Statistical advantage, that is, the predominance of signals yielding positive results over those that don’t, will be a nice plus. However, I am categorically against the idea that one can predict a signal that will exceed the size of your stop by several times. I consider this idea utopian, although it sells well. I haven’t seen statistics showing such results for a single signal. My statistics demonstrate a numerical advantage of positive signals over negative ones, but if you continuously open and close positions with the same volume, the result will be negative, as losses outweigh profits. This is natural since you don’t always buy at the best price in the market, and transaction costs cannot be ignored.

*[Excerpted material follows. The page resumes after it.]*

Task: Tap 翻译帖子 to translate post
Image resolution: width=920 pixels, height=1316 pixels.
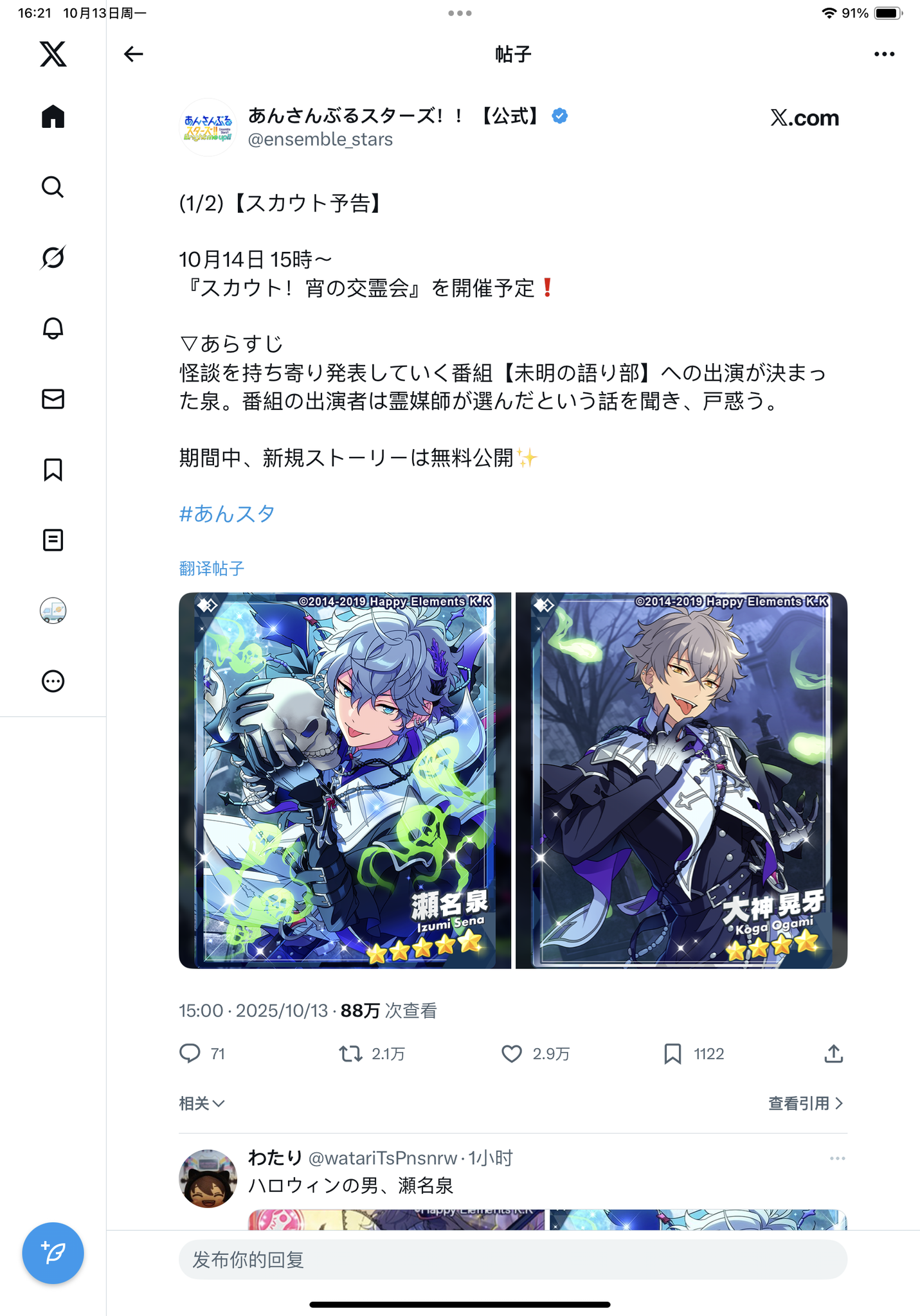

Next, you need to learn how to work with the signal — that is, plan how you will react to its appearance. This task is more challenging. In the video, you’ll see examples of how an incorrect reaction to a signal can negate your statistical advantage.
Moreover, at any given moment, you will need to decide: close the entire volume, only part of it, or even add more. This will lead you to the concept of profit norms and excess profits. Your actions will vary depending on the stage of plan execution.
To determine the profit norm, you’ll need to create your own market picture. A market picture is how you perceive price movements. By knowing the number of entries and visualizing the market, you can create rules for which entries to take and which to skip.
The market picture should be as simple as possible. I use a two-phase market model where three anomalies accompany one movement. These four variations describe everything that can happen in the market. On historical data, I look like a king, predicting everything perfectly.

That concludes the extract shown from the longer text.